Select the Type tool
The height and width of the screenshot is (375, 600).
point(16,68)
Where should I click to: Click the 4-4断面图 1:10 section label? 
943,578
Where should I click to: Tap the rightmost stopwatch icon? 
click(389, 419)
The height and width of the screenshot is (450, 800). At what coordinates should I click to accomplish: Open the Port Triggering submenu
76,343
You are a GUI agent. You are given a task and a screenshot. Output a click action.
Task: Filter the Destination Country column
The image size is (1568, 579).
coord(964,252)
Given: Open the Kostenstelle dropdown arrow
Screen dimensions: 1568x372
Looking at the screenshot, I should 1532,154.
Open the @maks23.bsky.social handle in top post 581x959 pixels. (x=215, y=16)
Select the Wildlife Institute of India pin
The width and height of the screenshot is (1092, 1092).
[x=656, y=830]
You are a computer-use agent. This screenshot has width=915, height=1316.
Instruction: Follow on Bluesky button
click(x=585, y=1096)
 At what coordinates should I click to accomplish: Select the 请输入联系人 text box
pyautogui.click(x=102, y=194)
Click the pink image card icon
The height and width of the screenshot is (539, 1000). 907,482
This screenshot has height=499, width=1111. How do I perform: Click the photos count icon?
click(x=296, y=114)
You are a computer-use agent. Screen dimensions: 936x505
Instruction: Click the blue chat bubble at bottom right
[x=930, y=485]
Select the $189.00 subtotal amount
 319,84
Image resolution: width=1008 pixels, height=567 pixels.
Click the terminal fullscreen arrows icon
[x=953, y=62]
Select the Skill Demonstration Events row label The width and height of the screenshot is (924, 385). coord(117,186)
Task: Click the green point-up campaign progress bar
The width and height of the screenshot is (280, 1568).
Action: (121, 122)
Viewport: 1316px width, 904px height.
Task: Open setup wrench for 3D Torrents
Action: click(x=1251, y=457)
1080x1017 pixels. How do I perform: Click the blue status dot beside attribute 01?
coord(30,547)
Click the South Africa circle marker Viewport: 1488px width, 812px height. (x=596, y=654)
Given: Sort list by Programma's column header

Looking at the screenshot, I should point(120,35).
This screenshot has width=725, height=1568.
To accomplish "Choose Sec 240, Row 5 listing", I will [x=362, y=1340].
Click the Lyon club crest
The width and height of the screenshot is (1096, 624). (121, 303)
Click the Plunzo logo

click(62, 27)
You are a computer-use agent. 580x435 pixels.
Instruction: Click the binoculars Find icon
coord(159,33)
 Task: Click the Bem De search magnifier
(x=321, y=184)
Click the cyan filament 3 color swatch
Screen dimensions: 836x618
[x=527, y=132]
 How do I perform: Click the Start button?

-.-.-

**EXERCISE GOAL**
Print each entry exactly as it appears above.

**RESPONSE TO THE TASK**
Select the Type tool
The height and width of the screenshot is (375, 600).
point(16,68)
Where should I click to: Click the 4-4断面图 1:10 section label? 
943,578
Where should I click to: Tap the rightmost stopwatch icon? 
click(389, 419)
The height and width of the screenshot is (450, 800). At what coordinates should I click to accomplish: Open the Port Triggering submenu
76,343
You are a GUI agent. You are given a task and a screenshot. Output a click action.
Task: Filter the Destination Country column
The image size is (1568, 579).
coord(964,252)
Given: Open the Kostenstelle dropdown arrow
Screen dimensions: 1568x372
Looking at the screenshot, I should 1532,154.
Open the @maks23.bsky.social handle in top post 581x959 pixels. (x=215, y=16)
Select the Wildlife Institute of India pin
The width and height of the screenshot is (1092, 1092).
[x=656, y=830]
You are a computer-use agent. This screenshot has width=915, height=1316.
Instruction: Follow on Bluesky button
click(x=585, y=1096)
 At what coordinates should I click to accomplish: Select the 请输入联系人 text box
pyautogui.click(x=102, y=194)
Click the pink image card icon
The height and width of the screenshot is (539, 1000). 907,482
This screenshot has height=499, width=1111. How do I perform: Click the photos count icon?
click(x=296, y=114)
You are a computer-use agent. Screen dimensions: 936x505
Instruction: Click the blue chat bubble at bottom right
[x=930, y=485]
Select the $189.00 subtotal amount
 319,84
Image resolution: width=1008 pixels, height=567 pixels.
Click the terminal fullscreen arrows icon
[x=953, y=62]
Select the Skill Demonstration Events row label The width and height of the screenshot is (924, 385). coord(117,186)
Task: Click the green point-up campaign progress bar
The width and height of the screenshot is (280, 1568).
Action: (121, 122)
Viewport: 1316px width, 904px height.
Task: Open setup wrench for 3D Torrents
Action: click(x=1251, y=457)
1080x1017 pixels. How do I perform: Click the blue status dot beside attribute 01?
coord(30,547)
Click the South Africa circle marker Viewport: 1488px width, 812px height. (x=596, y=654)
Given: Sort list by Programma's column header

Looking at the screenshot, I should point(120,35).
This screenshot has width=725, height=1568.
To accomplish "Choose Sec 240, Row 5 listing", I will [x=362, y=1340].
Click the Lyon club crest
The width and height of the screenshot is (1096, 624). (121, 303)
Click the Plunzo logo

click(62, 27)
You are a computer-use agent. 580x435 pixels.
Instruction: Click the binoculars Find icon
coord(159,33)
 Task: Click the Bem De search magnifier
(x=321, y=184)
Click the cyan filament 3 color swatch
Screen dimensions: 836x618
[x=527, y=132]
 How do I perform: Click the Start button?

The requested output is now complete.